The Department of Defense POW/Missing Personnel Office (DPMO) announced today
that the remains of a U.S. serviceman, missing in action from World War II, have been identified
and returned to his family for burial with full military honors.
He is 1st Lt. Shannon E. Estill, U.S. Army Air Forces, of Cedar Rapids, Iowa. He will be
buried on October 10 in Arlington National Cemetery near Washington, D.C.
On April 13, 1945, Estill’s P-38J Lightning was struck by enemy anti-aircraft fire while
attacking targets in eastern Germany. Another U.S. pilot nearby reported seeing Estill’s aircraft
explode and crash. Because the location of the crash site was within the Russian-controlled sector
of occupied Germany, U.S. military personnel could not recover Estill’s remains after the war.
In 2003, a team from the Joint POW/MIA Accounting Command (JPAC) investigated a
crash site near the town of Elsnig in eastern Germany. The site had been reported by two German
nationals whose hobby is finding the location of World War II crash sites. They also claimed to
have found remains at the site, which they turned over to U.S. Army officials. The team surveyed
the site and interviewed two more men who witnessed the crash as children.
In 2005, another JPAC team excavated the crash site and recovered additional human
remains as well as P-38 wreckage.
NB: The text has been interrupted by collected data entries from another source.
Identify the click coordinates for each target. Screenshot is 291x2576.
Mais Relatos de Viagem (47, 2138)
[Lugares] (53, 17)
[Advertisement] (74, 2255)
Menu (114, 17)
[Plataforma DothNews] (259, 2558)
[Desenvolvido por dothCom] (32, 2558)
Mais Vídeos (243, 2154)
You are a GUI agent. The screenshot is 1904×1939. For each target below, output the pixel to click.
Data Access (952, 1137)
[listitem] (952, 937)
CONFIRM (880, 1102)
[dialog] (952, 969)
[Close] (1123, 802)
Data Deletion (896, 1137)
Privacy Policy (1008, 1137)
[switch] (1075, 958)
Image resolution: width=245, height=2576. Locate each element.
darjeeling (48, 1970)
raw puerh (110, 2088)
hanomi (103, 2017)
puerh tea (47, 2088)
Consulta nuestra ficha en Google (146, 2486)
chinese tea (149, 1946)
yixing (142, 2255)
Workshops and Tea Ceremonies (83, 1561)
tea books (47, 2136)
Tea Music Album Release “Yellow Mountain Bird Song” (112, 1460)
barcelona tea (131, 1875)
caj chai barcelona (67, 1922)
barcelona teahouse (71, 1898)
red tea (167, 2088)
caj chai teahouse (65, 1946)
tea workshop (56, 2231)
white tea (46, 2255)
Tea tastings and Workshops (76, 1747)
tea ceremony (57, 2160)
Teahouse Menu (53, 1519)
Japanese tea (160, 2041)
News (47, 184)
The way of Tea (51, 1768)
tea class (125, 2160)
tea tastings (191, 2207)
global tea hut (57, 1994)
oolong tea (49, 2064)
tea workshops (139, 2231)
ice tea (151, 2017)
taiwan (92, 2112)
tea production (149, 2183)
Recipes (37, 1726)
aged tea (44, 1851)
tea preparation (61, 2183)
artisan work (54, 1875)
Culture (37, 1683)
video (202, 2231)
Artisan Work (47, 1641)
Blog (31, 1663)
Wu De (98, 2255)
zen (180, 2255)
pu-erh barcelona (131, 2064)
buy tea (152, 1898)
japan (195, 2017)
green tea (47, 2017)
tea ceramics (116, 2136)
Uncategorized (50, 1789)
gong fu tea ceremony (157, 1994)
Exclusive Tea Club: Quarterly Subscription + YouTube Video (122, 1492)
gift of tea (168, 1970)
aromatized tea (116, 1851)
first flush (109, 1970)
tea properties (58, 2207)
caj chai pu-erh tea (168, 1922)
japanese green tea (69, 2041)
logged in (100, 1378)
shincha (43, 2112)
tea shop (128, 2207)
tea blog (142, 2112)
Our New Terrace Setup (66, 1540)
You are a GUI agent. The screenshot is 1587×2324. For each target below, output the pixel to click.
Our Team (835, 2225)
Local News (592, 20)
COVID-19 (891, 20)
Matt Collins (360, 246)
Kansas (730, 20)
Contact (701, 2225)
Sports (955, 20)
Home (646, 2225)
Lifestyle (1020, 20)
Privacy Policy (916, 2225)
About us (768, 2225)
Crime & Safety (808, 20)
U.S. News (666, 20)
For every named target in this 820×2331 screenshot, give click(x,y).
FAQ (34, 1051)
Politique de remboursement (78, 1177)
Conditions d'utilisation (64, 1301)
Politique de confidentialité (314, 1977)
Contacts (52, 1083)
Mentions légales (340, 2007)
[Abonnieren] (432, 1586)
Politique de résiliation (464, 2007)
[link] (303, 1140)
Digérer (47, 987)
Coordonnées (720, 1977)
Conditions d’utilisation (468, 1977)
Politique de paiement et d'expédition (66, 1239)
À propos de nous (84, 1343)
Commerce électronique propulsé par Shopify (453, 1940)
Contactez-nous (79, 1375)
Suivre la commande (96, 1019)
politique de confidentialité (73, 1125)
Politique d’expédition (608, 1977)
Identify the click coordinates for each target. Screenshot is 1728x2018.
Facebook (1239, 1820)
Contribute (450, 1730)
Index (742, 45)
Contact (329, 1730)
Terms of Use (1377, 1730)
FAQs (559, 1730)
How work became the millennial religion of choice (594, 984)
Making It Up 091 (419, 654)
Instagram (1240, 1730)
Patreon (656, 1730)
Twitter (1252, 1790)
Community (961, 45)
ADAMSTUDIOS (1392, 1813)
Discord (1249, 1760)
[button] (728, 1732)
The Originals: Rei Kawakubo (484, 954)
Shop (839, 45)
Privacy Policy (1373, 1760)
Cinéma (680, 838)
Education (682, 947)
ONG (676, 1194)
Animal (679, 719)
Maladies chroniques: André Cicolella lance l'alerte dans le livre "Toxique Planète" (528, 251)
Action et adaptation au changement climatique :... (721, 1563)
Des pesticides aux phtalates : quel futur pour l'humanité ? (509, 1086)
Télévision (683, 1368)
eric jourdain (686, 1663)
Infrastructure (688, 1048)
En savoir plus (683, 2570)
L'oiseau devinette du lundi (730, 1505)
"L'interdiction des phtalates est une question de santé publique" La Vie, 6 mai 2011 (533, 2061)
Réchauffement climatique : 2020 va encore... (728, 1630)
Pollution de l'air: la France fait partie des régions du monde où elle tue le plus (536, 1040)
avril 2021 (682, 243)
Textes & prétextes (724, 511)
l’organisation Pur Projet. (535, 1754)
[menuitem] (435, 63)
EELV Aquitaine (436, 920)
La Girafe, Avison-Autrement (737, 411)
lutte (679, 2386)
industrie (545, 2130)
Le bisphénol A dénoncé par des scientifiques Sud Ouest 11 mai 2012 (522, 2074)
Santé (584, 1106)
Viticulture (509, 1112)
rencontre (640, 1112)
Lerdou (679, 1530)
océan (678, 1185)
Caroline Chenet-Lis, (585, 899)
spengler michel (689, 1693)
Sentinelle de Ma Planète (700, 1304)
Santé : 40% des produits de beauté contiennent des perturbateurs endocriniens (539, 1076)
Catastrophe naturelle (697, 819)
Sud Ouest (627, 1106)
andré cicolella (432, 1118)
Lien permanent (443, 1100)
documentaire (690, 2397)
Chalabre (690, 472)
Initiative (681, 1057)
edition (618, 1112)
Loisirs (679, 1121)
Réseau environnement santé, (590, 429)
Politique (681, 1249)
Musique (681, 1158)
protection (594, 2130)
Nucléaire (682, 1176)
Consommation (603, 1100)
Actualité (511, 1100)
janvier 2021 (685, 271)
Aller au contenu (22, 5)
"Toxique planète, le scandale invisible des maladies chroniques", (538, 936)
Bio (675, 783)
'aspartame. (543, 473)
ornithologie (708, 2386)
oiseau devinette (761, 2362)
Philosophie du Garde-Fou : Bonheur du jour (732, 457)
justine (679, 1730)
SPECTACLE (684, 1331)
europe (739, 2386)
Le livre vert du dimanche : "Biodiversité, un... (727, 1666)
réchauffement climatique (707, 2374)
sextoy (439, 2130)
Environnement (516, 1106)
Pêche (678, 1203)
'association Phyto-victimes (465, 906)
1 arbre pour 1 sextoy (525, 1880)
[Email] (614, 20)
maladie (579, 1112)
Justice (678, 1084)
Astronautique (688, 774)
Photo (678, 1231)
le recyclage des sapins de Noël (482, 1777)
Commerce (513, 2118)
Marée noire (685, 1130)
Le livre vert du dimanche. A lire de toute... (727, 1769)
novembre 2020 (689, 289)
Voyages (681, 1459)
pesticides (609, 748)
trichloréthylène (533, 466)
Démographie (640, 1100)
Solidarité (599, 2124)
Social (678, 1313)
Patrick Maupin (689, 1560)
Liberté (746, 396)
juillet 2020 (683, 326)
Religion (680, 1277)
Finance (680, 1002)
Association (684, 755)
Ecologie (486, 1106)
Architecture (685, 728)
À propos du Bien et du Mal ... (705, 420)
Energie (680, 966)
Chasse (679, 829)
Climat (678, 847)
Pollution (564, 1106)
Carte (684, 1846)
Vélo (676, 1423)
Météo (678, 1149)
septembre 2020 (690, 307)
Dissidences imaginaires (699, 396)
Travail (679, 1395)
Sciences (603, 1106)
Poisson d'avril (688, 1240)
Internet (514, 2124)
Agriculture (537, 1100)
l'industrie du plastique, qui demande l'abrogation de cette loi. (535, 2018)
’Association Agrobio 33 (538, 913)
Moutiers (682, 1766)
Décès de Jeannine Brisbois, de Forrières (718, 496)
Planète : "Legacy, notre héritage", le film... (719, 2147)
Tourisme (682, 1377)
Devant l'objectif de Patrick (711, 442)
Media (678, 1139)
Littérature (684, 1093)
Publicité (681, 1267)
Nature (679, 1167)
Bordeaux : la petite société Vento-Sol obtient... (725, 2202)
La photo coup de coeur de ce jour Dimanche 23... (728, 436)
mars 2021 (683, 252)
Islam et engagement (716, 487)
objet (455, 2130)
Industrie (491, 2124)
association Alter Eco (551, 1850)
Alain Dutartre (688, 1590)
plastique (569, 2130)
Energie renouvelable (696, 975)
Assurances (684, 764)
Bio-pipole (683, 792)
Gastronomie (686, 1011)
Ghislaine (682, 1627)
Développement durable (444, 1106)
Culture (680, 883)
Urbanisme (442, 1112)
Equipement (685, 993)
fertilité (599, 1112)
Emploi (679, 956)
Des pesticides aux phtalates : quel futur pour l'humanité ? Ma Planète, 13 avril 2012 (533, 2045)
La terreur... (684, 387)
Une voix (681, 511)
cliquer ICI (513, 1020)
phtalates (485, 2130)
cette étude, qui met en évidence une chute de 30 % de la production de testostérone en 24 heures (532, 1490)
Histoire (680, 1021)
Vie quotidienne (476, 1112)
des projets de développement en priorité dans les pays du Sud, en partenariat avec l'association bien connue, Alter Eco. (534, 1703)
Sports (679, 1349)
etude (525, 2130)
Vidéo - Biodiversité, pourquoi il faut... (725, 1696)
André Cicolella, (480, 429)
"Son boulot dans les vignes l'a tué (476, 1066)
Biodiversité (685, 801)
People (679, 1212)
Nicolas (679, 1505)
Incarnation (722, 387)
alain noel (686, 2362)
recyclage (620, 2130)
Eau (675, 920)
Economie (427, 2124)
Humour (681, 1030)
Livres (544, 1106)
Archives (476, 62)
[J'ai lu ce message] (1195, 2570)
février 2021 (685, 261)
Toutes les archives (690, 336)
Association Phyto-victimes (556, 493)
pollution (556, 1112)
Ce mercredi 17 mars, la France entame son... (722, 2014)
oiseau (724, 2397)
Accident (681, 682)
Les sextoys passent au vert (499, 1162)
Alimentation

Included in the recovered wreckage was an aircraft data plate
from Estill’s plane.
Among other forensic identification tools and circumstantial evidence, scientists from
JPAC and the Armed Forces DNA Identification Laboratory also used mitochondrial DNA in the
identification of the remains, matching DNA sequences from a maternal relative.
For additional information on the Defense Department’s mission to account for missing
Americans, visit the DPMO web site at http://www.dtic.mil/dpmo or call (703) 699-1169.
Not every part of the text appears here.